[Pixel coordinate grounding data]
______________________________

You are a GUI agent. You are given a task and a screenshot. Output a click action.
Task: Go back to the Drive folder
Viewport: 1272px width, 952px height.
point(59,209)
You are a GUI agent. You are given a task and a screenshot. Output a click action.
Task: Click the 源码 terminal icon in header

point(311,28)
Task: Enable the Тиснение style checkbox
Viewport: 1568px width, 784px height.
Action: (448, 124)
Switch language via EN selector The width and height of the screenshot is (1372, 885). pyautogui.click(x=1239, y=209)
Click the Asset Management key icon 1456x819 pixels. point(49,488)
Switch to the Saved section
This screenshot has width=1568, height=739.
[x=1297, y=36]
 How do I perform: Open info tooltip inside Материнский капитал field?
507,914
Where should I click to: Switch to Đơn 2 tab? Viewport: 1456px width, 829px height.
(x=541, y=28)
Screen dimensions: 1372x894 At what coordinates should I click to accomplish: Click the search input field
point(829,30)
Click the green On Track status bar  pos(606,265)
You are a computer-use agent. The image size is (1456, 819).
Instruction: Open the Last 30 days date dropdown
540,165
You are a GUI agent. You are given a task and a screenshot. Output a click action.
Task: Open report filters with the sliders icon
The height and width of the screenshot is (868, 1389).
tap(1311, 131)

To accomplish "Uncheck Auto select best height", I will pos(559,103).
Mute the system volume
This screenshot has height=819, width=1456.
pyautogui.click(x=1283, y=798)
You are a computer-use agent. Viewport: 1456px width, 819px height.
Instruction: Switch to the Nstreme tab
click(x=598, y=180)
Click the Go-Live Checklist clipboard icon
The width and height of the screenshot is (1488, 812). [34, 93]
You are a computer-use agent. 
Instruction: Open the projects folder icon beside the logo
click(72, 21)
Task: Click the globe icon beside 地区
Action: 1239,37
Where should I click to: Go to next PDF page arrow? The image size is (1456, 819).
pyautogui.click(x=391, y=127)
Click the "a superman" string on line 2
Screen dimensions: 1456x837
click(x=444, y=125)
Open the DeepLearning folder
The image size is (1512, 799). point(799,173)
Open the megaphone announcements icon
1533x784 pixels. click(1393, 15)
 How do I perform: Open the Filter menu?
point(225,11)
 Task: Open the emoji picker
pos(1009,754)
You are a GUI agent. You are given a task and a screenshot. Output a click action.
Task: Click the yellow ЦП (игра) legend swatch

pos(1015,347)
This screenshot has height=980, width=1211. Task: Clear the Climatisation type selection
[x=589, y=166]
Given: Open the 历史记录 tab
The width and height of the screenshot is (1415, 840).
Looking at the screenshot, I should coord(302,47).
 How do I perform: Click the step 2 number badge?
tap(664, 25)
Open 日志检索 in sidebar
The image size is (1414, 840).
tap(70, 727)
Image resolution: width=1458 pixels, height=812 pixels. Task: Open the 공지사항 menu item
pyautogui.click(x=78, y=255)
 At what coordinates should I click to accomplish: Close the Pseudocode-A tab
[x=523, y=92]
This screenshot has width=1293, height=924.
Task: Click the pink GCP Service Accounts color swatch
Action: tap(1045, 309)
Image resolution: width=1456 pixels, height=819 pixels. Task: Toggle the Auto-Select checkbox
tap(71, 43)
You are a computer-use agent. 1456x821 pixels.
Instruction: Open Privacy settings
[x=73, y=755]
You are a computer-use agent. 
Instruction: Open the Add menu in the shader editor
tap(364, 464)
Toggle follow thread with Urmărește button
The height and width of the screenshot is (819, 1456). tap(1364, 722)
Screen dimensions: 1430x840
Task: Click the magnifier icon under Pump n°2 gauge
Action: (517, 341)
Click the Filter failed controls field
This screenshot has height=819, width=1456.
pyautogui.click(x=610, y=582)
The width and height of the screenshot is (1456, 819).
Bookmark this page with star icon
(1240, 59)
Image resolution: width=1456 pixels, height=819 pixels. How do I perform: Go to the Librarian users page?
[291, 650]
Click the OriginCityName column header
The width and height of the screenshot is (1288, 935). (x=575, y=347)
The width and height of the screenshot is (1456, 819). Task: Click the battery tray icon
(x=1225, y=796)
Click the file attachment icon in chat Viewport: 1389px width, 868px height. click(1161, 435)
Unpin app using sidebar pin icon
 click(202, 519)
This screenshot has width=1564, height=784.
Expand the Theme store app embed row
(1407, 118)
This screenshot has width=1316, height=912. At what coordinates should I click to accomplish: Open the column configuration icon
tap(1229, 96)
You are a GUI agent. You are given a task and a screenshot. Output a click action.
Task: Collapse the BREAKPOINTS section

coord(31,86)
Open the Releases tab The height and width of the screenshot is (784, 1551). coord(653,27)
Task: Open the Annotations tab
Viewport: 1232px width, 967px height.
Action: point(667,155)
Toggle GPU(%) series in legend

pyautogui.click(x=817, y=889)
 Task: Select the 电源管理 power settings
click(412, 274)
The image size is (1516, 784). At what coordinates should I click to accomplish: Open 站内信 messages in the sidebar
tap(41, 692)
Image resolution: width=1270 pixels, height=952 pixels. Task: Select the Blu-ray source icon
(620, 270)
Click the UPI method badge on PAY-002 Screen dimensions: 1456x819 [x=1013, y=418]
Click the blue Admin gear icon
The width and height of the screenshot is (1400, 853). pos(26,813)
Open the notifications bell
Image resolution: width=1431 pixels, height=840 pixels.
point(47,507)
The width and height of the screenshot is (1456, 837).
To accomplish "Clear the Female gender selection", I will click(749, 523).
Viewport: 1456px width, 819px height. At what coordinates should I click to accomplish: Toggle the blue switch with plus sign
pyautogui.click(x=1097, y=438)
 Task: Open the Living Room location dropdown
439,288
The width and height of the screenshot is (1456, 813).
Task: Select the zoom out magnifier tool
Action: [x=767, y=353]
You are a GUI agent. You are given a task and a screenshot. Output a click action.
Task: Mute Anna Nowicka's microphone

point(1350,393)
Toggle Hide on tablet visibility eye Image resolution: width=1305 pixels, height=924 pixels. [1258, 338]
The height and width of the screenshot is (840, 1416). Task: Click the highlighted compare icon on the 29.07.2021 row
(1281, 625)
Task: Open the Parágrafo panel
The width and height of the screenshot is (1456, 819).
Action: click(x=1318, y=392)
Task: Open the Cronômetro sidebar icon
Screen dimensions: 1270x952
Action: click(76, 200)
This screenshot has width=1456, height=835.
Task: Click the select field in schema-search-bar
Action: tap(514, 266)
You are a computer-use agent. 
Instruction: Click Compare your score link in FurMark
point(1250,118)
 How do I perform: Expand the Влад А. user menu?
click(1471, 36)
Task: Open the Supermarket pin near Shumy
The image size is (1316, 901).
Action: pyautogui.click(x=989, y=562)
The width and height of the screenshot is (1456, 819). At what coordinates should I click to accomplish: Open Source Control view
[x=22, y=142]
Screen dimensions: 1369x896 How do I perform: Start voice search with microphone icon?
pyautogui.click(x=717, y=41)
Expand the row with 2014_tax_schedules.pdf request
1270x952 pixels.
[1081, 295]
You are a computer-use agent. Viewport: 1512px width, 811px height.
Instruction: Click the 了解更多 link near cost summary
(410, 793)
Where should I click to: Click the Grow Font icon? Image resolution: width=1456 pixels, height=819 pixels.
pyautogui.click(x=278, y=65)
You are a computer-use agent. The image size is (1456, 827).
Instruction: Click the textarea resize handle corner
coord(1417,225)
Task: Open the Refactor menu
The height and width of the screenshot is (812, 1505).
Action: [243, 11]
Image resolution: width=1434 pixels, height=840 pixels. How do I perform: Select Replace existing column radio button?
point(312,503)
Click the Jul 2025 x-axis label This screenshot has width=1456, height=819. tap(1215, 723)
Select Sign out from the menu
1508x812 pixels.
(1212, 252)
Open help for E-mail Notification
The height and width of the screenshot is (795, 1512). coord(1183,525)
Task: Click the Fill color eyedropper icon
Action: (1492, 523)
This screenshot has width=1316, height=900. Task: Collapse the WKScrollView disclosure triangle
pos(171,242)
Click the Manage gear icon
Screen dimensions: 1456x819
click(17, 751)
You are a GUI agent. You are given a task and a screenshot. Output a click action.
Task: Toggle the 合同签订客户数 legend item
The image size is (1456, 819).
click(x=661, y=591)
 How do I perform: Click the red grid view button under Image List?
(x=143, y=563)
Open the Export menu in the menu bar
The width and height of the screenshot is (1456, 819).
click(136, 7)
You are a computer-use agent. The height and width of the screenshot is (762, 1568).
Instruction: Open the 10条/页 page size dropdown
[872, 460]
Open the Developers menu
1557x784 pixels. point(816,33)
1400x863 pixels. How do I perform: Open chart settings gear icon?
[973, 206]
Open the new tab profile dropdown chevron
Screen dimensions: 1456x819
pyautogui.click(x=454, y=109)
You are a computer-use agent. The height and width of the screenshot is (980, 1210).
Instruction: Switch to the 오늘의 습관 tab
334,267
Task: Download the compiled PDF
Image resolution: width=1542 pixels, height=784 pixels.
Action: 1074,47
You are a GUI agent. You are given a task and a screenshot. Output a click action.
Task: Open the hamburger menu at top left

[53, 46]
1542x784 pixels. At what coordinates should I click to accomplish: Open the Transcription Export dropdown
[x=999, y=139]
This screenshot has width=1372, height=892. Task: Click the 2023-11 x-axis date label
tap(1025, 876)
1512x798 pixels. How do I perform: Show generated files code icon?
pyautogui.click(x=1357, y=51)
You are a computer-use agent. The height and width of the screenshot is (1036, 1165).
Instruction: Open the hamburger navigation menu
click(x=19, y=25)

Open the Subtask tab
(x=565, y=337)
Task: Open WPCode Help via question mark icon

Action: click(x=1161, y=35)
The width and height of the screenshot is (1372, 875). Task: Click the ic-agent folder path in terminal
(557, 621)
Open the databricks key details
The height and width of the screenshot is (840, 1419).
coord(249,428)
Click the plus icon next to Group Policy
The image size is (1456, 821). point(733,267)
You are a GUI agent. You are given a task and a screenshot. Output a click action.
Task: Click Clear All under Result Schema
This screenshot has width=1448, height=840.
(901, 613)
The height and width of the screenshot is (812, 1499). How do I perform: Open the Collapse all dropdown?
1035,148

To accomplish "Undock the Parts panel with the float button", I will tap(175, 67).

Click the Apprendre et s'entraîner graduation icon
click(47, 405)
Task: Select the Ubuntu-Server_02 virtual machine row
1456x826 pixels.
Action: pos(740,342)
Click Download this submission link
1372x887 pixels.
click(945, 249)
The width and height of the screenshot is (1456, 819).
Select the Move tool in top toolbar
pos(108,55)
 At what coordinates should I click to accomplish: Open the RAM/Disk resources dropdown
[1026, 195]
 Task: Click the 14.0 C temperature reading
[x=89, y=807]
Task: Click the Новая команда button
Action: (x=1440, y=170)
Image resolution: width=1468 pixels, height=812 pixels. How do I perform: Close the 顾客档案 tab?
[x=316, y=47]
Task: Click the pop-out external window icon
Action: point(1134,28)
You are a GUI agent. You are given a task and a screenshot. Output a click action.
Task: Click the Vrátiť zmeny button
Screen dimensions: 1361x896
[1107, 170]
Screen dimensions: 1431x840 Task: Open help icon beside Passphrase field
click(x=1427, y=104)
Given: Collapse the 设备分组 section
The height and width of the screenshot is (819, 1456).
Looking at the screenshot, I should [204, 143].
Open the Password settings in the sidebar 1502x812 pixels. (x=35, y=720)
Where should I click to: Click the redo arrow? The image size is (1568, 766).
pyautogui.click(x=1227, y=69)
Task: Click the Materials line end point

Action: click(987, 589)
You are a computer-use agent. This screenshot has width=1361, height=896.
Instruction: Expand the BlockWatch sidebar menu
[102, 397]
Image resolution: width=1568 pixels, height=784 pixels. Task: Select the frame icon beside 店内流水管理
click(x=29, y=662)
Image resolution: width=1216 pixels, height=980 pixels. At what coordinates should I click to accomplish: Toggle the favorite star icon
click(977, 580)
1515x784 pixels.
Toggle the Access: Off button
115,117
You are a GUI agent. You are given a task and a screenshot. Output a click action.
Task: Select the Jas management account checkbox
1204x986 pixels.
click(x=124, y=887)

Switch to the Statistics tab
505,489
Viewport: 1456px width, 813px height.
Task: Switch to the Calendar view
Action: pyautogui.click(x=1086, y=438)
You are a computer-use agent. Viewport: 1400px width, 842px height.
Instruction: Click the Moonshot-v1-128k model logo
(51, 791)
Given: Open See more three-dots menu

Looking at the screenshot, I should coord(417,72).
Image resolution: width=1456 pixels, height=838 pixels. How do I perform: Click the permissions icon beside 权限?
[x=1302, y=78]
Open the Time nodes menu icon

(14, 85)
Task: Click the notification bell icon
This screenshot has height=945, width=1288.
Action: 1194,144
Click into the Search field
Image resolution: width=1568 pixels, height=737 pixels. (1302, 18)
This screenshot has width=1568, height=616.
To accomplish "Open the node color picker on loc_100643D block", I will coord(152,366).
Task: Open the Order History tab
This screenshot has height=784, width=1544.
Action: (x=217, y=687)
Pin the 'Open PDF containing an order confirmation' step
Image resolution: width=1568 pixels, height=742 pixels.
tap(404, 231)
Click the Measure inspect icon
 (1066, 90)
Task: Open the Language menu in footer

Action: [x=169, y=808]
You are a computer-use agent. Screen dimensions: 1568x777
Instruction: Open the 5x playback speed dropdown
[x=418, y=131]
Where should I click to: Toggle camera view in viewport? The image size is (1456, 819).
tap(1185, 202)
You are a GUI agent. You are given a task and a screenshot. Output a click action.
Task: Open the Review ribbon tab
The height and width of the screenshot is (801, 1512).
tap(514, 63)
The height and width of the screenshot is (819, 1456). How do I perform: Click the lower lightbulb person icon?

______________________________

» **Directions for this task**
Copy out each line of the data containing the string "will".

» **Exercise output**
To accomplish "Uncheck Auto select best height", I will pos(559,103).
To accomplish "Clear the Female gender selection", I will click(749, 523).
To accomplish "Undock the Parts panel with the float button", I will tap(175, 67).
To accomplish "Open the node color picker on loc_100643D block", I will coord(152,366).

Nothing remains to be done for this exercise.